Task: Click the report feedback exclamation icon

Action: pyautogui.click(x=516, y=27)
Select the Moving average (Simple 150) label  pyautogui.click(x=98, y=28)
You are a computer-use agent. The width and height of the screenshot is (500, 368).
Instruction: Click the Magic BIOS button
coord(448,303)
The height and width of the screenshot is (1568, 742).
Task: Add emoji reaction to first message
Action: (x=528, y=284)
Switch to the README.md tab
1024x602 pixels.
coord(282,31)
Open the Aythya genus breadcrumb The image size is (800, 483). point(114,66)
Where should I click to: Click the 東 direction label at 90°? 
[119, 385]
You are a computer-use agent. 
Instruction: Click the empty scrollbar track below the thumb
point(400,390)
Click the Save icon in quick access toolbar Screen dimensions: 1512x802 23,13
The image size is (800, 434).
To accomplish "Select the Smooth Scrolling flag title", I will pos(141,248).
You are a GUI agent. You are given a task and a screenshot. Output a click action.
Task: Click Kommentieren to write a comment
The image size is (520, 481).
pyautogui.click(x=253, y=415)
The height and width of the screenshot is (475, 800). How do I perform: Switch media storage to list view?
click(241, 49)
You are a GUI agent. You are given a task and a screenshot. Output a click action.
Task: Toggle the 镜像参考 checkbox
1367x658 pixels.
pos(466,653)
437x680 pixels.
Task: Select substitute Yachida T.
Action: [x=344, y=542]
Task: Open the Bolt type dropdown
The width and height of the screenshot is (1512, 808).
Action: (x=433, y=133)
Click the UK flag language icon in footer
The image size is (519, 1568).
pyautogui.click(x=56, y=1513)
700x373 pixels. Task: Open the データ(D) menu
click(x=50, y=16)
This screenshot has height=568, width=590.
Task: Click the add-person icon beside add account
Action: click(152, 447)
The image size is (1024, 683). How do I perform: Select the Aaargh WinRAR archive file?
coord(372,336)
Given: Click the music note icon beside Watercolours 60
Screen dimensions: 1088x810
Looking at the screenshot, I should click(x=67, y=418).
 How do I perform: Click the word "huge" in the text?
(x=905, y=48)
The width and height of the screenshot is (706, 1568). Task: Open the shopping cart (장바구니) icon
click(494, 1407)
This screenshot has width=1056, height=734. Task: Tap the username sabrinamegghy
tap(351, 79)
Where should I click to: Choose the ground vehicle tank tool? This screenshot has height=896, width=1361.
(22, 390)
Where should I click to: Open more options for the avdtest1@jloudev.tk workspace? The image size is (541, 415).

■ **Assignment**:
Copy exactly the opening line of the material, the line bearing "The image size is (800, 434).", and every line between them. Include nothing else.

■ **Result of the exercise**:
Task: Click the report feedback exclamation icon

Action: pyautogui.click(x=516, y=27)
Select the Moving average (Simple 150) label  pyautogui.click(x=98, y=28)
You are a computer-use agent. The width and height of the screenshot is (500, 368).
Instruction: Click the Magic BIOS button
coord(448,303)
The height and width of the screenshot is (1568, 742).
Task: Add emoji reaction to first message
Action: (x=528, y=284)
Switch to the README.md tab
1024x602 pixels.
coord(282,31)
Open the Aythya genus breadcrumb The image size is (800, 483). point(114,66)
Where should I click to: Click the 東 direction label at 90°? 
[119, 385]
You are a computer-use agent. 
Instruction: Click the empty scrollbar track below the thumb
point(400,390)
Click the Save icon in quick access toolbar Screen dimensions: 1512x802 23,13
The image size is (800, 434).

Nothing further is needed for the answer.